On la nomme PARIS, le pivot de la France.
Quand la vivante Roue hésite dans ses tours,
Tout hésite et s’étonne, et recule en son cours.
Les rayons effrayés disent au cercle : « Arrête. »
Il le dit à son tour aux cercles dont la crête
S’enchâsse dans la sienne et tourne sous sa loi.
L’un le redit à l’autre ; et l’impassible roi,
Paris, l’axe immortel, Paris, l’axe du monde,
Puise ses mouvements dans sa vigueur profonde,
Les communique à tous, les imprime à chacun,
Les impose de force, et n’en reçoit aucun.

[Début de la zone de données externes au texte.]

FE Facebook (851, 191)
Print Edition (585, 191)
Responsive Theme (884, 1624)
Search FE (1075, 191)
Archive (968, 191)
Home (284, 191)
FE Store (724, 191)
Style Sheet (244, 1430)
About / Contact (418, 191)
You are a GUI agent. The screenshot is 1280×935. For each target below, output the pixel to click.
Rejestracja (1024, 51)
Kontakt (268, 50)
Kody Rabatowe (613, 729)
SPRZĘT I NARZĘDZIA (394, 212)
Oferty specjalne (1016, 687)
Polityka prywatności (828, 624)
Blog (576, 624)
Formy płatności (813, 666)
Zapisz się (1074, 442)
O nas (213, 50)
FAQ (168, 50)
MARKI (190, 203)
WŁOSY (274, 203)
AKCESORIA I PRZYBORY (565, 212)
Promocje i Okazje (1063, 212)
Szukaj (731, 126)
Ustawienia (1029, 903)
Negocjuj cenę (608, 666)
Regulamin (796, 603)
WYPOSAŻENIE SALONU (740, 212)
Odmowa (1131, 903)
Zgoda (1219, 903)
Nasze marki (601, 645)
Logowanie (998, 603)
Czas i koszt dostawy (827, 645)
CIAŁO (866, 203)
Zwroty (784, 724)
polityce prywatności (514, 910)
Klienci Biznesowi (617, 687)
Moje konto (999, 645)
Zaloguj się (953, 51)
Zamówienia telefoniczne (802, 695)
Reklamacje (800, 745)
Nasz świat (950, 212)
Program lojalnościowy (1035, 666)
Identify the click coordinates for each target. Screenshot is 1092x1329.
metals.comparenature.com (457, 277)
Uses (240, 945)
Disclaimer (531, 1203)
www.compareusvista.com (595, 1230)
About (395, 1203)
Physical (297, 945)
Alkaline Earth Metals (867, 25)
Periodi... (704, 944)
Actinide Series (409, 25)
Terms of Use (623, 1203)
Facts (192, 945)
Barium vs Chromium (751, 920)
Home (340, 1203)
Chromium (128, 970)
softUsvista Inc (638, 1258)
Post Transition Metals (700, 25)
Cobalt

Il se meut ; tout s’ébranle, et tournoie et circule ;
Le cœur du ressort bat, et pousse la bascule ;
L’aiguille tremble et court à grands pas ; le levier
Monte et baisse en sa ligne, et n’ose dévier.
Tous marchent leur chemin, et chacun d’eux écoute
Le pas régulateur qui leur creuse la route.
Il leur faut écouter et suivre ; il le faut bien :
Car lorsqu’il arriva, dans un temps plus ancien,
Qu’un rouage isola son mouvement diurne,
Dans le bruit du travail demeura taciturne,
Et, brisa, par orgueil, sa chaîne et son ressort,
Comme un bras que l’on coupe, il fut frappé de mort.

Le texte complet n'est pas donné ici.